Freytag deutete Bedenken an, die Bank noch weiter unter den SoFFin-Rettungsschirm zu stellen: "Das kostet", sagte er mit Blick auf die rund zehn Prozent Gebühren, die der Fonds für seine Garantien verlangt. Auch Nonnenmacher, der gestern dem Kieler Kabinett verschiedene Modelle zur Rettung der HSH vorstellte, soll eine Länderlösung ohne SoFFin favorisieren. Hamburgs Senat erhielt einen "Sachstandsbericht", so Freytag, von einem Wirtschaftsprüfer. Das Minus der Bank, das bei bis zu 2,8 Milliarden Euro liegen soll, sei nicht konkret thematisiert worden.
In Kiel soll es starke Vorbehalte gegen die Gründung einer "Bad Bank" zur Auslagerung schlechter Wertpapiere geben. Und eine reine Kapitalspritze in Milliardenhöhe stößt in beiden Ländern auf Vorbehalte. "Ich halte es für ausgeschlossen, dass das Parlament einer weiteren Kapitalspritze ohne ausreichende Beratung zustimmt", sagte Wolfgang Kubicki, Vorsitzender der FDP-Fraktion im Kieler Landtag. Auch der Hamburger SPD-Finanzexperte Peter Tschentscher stellte klar, dass er erwarte, am Dienstag zunächst umfassend informiert zu werden. Joachim Bischoff (Die Linke): "Es müssen endlich alle Fakten auf den Tisch."

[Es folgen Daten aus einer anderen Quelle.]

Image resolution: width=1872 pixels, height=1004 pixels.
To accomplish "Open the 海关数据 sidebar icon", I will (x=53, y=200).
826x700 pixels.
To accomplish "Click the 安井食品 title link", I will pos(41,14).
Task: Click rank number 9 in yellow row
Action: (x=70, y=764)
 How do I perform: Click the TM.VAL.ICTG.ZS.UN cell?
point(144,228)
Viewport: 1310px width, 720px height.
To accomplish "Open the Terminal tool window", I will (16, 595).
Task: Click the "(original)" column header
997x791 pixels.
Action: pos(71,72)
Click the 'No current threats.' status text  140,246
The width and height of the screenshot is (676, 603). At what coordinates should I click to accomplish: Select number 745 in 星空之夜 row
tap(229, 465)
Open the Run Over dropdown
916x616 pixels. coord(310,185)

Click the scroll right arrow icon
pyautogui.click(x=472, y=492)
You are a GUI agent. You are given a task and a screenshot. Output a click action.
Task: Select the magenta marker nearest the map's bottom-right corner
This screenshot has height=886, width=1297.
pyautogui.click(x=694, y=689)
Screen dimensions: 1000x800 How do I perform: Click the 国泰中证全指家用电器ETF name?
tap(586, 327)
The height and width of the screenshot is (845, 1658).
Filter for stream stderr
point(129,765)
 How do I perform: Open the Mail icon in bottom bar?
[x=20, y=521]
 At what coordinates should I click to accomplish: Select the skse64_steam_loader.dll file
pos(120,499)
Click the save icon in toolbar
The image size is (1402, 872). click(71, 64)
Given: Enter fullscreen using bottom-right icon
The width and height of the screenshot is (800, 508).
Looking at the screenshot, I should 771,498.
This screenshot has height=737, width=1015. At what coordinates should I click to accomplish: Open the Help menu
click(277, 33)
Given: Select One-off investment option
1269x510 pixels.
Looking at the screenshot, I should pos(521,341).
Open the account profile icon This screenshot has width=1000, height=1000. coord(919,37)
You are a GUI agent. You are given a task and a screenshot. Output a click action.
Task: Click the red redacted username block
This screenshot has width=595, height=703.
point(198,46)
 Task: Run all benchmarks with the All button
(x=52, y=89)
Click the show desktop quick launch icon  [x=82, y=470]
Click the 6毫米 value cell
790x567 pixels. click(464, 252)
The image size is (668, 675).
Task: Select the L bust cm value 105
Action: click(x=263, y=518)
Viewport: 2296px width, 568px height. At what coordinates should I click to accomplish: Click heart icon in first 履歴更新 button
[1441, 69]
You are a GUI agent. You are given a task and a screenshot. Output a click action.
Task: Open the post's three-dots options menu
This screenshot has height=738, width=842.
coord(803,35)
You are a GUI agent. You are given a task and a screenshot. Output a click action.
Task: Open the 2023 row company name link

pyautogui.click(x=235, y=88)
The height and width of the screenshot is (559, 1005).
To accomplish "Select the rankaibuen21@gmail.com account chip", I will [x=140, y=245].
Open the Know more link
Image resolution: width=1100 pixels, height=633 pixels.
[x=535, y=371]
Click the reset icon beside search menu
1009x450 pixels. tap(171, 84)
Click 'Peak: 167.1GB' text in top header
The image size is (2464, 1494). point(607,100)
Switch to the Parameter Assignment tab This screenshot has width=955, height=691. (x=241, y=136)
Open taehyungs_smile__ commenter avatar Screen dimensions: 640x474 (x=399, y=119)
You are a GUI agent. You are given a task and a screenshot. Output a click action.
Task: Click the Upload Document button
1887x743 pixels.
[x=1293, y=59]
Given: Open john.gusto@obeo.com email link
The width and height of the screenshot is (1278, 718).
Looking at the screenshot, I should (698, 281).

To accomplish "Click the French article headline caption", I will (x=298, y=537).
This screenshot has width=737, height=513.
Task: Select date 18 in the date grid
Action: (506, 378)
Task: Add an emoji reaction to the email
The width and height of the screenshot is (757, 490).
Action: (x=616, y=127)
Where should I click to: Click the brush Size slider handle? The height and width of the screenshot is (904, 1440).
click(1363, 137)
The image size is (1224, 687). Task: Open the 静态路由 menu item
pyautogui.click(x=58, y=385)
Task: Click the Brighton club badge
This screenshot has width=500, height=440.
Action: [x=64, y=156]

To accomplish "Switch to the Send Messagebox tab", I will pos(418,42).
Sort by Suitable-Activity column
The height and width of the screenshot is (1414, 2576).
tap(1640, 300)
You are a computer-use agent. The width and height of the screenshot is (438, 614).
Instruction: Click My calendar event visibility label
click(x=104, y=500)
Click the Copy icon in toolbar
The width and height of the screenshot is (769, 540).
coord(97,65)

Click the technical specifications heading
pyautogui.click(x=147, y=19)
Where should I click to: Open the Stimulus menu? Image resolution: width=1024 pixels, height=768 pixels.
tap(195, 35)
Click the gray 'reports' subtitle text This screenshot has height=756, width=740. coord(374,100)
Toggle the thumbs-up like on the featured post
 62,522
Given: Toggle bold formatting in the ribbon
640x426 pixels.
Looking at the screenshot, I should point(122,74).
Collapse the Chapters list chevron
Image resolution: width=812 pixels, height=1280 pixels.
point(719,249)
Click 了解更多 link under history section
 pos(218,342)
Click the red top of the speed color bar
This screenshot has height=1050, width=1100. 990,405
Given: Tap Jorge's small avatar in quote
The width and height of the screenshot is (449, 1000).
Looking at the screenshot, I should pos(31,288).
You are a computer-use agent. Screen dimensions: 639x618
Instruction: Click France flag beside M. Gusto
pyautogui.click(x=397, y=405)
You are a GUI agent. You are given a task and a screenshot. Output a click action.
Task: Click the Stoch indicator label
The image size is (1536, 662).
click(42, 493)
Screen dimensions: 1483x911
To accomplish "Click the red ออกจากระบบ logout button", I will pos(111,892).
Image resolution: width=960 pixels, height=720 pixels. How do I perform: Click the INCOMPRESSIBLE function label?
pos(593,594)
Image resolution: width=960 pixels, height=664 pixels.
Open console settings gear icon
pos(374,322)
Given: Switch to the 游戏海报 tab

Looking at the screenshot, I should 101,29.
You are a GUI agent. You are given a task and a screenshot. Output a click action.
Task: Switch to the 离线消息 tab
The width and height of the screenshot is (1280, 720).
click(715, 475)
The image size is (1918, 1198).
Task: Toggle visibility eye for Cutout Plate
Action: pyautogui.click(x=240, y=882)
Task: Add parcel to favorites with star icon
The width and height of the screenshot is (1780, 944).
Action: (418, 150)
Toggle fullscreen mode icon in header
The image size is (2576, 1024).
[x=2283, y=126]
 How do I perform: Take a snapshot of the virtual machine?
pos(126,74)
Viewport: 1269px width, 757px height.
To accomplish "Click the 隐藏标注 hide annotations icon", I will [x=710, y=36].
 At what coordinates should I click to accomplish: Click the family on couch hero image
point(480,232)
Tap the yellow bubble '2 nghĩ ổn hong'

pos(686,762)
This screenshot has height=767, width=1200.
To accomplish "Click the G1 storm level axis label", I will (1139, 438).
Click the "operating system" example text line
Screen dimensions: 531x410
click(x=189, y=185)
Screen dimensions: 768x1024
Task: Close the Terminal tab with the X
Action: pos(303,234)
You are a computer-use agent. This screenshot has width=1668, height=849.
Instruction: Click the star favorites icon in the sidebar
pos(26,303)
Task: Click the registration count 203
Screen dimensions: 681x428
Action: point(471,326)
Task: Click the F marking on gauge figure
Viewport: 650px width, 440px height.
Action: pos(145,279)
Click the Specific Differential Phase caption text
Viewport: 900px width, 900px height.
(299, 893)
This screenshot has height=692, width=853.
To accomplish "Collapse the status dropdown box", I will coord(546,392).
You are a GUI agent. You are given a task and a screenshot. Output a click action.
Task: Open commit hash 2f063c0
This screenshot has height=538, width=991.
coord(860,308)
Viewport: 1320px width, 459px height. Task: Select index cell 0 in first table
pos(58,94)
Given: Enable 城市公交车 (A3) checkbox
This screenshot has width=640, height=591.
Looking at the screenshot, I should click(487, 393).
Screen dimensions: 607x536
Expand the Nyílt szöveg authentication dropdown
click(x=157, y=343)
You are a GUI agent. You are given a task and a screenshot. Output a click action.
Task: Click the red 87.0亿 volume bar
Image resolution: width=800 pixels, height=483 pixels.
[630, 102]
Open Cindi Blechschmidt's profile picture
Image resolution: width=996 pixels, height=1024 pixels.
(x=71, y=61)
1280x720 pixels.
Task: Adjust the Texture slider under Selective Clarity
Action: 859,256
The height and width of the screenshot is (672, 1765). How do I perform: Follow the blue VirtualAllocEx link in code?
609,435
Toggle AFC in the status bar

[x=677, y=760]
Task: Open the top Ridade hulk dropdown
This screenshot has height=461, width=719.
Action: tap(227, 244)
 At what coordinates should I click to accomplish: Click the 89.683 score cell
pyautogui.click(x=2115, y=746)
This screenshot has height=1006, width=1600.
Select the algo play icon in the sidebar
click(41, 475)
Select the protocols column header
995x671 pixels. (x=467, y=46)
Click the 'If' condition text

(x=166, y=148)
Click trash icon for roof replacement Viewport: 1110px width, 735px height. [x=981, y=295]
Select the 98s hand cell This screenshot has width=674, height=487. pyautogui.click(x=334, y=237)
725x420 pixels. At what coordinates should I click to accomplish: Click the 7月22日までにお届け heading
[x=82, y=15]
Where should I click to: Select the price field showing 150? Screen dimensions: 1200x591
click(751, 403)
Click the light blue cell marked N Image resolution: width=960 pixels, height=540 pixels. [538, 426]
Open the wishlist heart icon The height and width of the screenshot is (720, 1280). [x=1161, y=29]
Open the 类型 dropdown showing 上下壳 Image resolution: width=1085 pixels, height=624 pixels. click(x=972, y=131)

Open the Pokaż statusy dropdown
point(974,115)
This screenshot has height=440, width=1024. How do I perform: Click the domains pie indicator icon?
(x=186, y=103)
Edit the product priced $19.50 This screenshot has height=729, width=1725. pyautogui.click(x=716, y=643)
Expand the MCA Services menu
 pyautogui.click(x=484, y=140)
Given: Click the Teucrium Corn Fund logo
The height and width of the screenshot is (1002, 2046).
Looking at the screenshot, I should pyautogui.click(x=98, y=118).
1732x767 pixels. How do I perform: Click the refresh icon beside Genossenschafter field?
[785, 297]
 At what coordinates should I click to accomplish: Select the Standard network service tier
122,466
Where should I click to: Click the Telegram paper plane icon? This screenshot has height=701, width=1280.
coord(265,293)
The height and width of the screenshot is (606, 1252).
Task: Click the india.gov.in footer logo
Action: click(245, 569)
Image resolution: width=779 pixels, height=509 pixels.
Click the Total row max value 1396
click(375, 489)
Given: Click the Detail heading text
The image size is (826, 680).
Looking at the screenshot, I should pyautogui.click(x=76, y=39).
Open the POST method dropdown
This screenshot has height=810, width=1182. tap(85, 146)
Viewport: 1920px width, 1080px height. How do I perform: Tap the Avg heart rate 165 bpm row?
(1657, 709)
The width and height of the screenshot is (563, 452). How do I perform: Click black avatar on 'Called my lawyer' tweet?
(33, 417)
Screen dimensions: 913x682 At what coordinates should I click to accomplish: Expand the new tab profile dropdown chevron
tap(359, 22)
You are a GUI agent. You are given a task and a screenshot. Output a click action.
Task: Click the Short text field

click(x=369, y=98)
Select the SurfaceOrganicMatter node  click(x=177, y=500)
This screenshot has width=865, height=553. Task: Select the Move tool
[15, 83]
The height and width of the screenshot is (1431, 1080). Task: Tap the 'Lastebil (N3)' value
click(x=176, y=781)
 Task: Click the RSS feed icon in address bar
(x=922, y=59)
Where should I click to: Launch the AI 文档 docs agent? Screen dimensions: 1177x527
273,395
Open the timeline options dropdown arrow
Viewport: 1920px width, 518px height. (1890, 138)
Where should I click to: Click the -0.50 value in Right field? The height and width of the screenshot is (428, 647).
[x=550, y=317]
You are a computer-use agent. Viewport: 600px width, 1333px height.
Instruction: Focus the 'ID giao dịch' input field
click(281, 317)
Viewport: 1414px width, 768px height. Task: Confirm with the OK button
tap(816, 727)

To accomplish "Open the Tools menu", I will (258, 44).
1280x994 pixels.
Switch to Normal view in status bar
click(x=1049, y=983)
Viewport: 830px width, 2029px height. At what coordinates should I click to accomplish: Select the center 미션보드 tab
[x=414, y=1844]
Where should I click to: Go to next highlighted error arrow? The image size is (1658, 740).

Es stellt sich aber nicht nur die Frage, wie das Milliardenloch gestopft werden soll, sondern auch die nach dem Geschäftsmodell der Nordbank. Als rettenswert gelten die Bereiche wie die Schiffsfinanzierungen und das regionale Firmenkundengeschäft. Große Teile des Auslandsgeschäfts sollen hingegen aufgegeben werden. Nach Informationen der "Bild"-Zeitung sollen 1500 Arbeitsplätze wegfallen. Die Mitarbeiter der HSH Nordbank sprechen von einer "desolaten Informationslage" und wollen am Freitag in Hamburg demonstrieren.